:: Texte fourni ::

L’Au delà et les forces inconnues/Chez M. Anatole France

Société d’éditions littéraires et artistiques (p. 343-352).


ÉPILOGUE


CHEZ M. ANATOLE FRANCE


La première et dernière vision de M. Bergeret — Leconte de Lisle faisant un voyage aérien — Qu’est-ce qu’un fait scientifique ? Faut-il nier ou affirmer la télépathie ? — Manque de méthode chez ceux qui s’occupent des recherches psychiques. — Les fous sont parfois utiles.


Je suis allé consulter le père de Jérôme Cogniart et de M. Bergeret afin de rafraîchir, au relai de la Sagesse (qui est un joli et discret hôtel de la villa Saïd), ma promenade dans les sentiers perdus du merveilleux.

C’était le matin. La gouvernante, bonne gardienne, ne me laissa pénétrer qu’un autographe de son maître à la main. Je trouvai, dans sa chambre à coucher, le poète des Noces corinthiennes, en veston d’intérieur et une petite toque pourpre sur la tête. Il était en proie à son barbier.


— Vous voyez un disciple de Condillac, me dit M. Anatole France, tandis que la caresse de l’acier chassait sur les joues la mousse blanche. Je crois que la sensation est l’origine de toutes nos connaissances ; et si vous me dites, comme Candide : « il n’y a plus de disciple de Condillac », je vous répondrai, comme Martin : « Il y a moi. » Ce qui ne m’a pas empêché de goûter infiniment votre enquête.

:::
:: Données fournies ::

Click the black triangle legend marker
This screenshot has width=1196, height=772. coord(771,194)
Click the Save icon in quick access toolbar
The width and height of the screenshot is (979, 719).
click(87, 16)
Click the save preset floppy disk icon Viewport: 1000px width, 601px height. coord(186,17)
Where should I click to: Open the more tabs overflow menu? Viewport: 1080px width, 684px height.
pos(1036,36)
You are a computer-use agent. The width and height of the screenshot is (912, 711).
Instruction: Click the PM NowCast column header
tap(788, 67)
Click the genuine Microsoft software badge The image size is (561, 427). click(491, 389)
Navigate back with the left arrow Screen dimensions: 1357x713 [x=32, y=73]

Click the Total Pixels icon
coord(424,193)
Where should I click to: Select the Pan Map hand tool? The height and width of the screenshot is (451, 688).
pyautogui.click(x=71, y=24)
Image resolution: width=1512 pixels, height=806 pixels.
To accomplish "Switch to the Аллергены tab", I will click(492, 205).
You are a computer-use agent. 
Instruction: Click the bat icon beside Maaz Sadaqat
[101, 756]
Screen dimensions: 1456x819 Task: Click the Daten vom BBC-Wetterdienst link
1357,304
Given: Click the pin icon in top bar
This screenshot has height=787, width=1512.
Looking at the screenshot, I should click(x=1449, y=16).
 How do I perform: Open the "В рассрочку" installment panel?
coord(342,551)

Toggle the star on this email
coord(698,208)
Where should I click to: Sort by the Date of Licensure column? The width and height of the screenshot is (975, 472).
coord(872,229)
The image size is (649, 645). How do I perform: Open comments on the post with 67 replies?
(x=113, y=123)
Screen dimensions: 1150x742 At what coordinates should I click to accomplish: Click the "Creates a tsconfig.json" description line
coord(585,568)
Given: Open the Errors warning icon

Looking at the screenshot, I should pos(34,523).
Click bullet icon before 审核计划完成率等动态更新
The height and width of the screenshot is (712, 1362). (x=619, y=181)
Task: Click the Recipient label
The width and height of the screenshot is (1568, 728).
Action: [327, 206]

:::

Exercices écrits
- a) Recopiez, dans le récit de la visite chez M. Anatole France, le passage qui va de « La première et » jusqu'à « sont parfois utiles. ».
- b) Dans le récit de la visite chez M. Anatole France, que porte l'écrivain sur la tête lorsque le visiteur le trouve dans sa chambre ?
- c) Prolongez le récit de la visite chez M. Anatole France au-delà de sa dernière phrase.

Réponses aux exercices
- a)
La première et dernière vision de M. Bergeret — Leconte de Lisle faisant un voyage aérien — Qu’est-ce qu’un fait scientifique ? Faut-il nier ou affirmer la télépathie ? — Manque de méthode chez ceux qui s’occupent des recherches psychiques. — Les fous sont parfois utiles.

- b) Une petite toque pourpre.

- c)
Le figaro ayant achevé sa tâche, M. Anatole France se rapprocha du feu et continua :

— Je vais vous confier quel événement m’a empêché à tout jamais de devenir un mystique. J’étais alors un très petit enfant et j’habitais le 15 du quai Malaquais. Je revois encore le lit à colonnettes où l’on me couchait le soir. Avant de m’endormir, je distinguais toutes les nuits, se profilant contre la muraille, certains personnages nages qui portaient des feutres à plumes, et la rapière relevait leur manteau en queue de coq. Ces petits diables allaient toujours en diminuant de taille ; ils avaient le nez en clarinette, et le dernier, un peu en retard, soufflait dans le derrière du précédent. J’avais eu d’abord très peur, mais peu à peu je me rassurai en observant leurs mœurs. Ces grotesques avaient une tendance à ne jamais quitter la muraille, et, pourvu que je ne criasse point, à ne pas s’occuper de moi. Ce ne fut que quelques années après que j’eus l’explication de ces comiques fantômes. Je les reconnus chez madame Letord, dont l’échoppe était située en bordure du terrain sur lequel on a bâti depuis l’Ecole des Beaux-Arts. Ma maison était tout près, et il m’arrivait, étant enfant, de regarder chez elle des recueils de papier jaune renfermant des figures de Callot. J’étais fixé : mes petits diables n’étaient que des souvenirs. Ce fut ma première et dernière vision.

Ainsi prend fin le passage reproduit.